[Opening Supplied material section]

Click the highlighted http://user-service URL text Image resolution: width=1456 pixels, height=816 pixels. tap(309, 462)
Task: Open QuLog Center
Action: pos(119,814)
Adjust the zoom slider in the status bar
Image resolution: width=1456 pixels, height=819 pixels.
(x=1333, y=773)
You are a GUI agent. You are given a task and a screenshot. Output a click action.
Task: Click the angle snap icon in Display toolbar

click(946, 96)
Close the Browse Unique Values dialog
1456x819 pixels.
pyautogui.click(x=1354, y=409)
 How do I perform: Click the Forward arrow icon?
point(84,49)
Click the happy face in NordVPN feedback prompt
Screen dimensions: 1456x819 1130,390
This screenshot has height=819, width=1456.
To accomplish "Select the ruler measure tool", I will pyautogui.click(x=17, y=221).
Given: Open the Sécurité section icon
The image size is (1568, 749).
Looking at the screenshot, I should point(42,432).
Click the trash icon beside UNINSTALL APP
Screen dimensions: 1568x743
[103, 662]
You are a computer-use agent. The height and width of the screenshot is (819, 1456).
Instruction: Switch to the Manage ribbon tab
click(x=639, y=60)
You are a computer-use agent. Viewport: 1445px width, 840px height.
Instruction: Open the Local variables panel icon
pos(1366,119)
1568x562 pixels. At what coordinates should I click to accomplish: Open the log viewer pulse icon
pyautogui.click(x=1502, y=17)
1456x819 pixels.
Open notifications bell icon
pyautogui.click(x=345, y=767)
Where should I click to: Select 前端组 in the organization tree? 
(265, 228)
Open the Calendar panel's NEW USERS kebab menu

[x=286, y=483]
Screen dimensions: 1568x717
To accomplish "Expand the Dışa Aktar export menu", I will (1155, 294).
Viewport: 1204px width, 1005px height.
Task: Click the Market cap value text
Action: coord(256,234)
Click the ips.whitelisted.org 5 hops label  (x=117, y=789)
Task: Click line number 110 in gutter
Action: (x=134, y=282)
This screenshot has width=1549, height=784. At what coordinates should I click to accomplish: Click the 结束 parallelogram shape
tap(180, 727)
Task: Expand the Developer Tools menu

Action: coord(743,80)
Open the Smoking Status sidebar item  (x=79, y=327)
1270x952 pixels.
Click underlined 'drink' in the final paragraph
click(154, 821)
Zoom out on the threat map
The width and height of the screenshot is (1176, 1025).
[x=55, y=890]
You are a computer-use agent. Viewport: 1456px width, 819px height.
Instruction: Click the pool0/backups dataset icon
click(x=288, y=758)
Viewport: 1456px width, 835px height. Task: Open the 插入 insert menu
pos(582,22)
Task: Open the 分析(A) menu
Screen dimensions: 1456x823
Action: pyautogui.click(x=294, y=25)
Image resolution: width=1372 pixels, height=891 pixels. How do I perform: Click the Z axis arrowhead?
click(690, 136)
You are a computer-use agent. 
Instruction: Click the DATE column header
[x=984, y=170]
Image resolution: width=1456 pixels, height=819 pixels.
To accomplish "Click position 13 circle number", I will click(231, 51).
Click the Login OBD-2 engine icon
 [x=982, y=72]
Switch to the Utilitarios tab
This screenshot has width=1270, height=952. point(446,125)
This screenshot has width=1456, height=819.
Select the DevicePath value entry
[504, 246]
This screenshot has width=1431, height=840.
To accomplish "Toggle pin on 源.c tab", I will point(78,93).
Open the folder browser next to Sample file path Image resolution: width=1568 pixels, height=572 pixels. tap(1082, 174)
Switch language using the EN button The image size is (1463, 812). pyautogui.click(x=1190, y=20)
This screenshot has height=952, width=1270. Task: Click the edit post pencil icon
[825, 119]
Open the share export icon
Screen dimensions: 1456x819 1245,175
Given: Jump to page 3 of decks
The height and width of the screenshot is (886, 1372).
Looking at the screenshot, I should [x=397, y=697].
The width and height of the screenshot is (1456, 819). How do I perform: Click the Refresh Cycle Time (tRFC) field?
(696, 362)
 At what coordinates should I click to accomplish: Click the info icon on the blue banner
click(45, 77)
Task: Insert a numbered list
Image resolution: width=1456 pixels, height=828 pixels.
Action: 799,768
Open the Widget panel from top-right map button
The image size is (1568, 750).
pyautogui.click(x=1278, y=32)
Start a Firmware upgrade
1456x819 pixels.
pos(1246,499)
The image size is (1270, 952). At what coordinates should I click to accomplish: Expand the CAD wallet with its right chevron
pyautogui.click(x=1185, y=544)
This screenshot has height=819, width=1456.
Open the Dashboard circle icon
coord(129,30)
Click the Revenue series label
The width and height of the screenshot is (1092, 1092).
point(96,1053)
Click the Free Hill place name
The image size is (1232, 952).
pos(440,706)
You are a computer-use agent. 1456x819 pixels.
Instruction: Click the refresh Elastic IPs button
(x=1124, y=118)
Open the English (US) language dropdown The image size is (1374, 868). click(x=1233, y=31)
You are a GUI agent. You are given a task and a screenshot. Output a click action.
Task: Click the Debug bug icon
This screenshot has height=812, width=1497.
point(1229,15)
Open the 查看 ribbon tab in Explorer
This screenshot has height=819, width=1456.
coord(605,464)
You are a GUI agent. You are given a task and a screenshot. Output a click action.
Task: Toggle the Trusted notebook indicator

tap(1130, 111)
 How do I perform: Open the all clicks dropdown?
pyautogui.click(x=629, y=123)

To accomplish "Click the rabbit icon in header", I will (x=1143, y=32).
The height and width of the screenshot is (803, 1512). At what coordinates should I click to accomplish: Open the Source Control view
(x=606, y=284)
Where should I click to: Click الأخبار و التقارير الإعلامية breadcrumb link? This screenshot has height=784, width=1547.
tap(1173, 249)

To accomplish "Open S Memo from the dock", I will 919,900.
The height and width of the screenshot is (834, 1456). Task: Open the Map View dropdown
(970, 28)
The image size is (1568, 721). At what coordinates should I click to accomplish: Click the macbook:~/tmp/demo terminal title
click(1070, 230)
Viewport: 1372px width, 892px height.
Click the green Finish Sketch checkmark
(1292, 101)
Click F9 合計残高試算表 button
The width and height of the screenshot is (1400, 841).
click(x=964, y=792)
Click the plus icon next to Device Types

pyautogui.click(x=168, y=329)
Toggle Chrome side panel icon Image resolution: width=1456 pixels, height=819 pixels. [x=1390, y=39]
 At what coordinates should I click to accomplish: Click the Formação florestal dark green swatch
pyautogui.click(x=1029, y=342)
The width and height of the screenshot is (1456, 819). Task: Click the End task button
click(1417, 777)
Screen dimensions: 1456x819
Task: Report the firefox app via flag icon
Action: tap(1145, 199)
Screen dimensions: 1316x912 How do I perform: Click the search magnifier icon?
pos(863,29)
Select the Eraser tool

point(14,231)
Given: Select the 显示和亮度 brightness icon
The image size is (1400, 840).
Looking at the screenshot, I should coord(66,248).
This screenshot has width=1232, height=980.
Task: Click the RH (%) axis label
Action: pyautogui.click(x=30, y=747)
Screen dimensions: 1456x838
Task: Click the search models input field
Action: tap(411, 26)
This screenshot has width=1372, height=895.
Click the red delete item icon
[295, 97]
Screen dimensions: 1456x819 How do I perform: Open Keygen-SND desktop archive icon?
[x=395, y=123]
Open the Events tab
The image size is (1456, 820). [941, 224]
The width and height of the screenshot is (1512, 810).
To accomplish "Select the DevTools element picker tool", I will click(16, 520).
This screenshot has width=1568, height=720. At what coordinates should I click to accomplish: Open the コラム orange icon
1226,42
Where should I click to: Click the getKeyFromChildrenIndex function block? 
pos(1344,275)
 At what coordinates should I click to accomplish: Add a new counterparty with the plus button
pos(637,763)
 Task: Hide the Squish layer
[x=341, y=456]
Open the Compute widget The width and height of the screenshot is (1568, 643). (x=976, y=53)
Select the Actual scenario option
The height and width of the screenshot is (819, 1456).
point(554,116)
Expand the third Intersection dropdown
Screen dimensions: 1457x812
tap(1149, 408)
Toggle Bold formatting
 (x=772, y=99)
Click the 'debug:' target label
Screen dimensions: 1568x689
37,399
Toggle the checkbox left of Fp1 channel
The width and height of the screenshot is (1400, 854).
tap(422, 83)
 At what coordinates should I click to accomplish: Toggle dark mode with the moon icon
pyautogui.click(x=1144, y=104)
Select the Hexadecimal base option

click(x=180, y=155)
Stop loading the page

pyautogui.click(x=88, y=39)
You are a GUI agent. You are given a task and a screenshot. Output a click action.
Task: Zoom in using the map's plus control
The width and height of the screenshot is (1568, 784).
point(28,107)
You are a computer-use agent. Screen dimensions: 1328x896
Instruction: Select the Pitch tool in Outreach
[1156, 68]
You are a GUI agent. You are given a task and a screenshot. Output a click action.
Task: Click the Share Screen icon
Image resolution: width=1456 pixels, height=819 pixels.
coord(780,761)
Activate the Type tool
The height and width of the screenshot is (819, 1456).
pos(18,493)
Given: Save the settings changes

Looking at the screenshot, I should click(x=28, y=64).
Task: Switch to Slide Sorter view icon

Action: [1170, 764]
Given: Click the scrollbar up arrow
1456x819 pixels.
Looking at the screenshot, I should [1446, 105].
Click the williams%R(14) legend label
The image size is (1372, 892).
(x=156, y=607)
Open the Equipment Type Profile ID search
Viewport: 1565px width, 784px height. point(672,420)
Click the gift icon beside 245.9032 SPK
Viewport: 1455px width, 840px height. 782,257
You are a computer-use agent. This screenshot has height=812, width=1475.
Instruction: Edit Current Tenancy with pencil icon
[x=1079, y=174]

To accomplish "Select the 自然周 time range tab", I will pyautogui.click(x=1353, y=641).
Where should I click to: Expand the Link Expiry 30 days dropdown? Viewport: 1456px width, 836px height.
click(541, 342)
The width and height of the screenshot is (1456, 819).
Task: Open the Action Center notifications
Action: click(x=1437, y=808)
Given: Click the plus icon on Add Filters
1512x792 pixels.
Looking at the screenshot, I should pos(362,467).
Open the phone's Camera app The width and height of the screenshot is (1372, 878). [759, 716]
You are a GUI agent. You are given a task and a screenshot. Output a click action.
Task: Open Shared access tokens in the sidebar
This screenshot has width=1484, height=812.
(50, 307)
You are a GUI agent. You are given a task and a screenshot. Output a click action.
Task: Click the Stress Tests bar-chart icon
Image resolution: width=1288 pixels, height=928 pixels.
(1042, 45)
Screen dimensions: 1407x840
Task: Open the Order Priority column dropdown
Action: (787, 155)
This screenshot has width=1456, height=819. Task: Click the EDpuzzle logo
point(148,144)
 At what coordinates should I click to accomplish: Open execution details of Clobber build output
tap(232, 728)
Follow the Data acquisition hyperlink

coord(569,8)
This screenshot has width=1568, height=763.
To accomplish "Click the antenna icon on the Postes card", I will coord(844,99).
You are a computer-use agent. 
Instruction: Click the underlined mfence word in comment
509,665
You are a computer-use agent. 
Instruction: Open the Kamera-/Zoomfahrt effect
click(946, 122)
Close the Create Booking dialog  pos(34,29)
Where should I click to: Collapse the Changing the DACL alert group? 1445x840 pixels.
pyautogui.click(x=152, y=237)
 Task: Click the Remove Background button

[Closing Supplied material section]

What you will do:
Could you reproduce, exactly, every line above from the line with "1512x792 pixels." to the line with "This screenshot has width=1568, height=763.", and no other line? Both ends count.

Completed exercise:
1512x792 pixels.
Looking at the screenshot, I should pos(362,467).
Open the phone's Camera app The width and height of the screenshot is (1372, 878). [759, 716]
You are a GUI agent. You are given a task and a screenshot. Output a click action.
Task: Open Shared access tokens in the sidebar
This screenshot has width=1484, height=812.
(50, 307)
You are a GUI agent. You are given a task and a screenshot. Output a click action.
Task: Click the Stress Tests bar-chart icon
Image resolution: width=1288 pixels, height=928 pixels.
(1042, 45)
Screen dimensions: 1407x840
Task: Open the Order Priority column dropdown
Action: (787, 155)
This screenshot has width=1456, height=819. Task: Click the EDpuzzle logo
point(148,144)
 At what coordinates should I click to accomplish: Open execution details of Clobber build output
tap(232, 728)
Follow the Data acquisition hyperlink

coord(569,8)
This screenshot has width=1568, height=763.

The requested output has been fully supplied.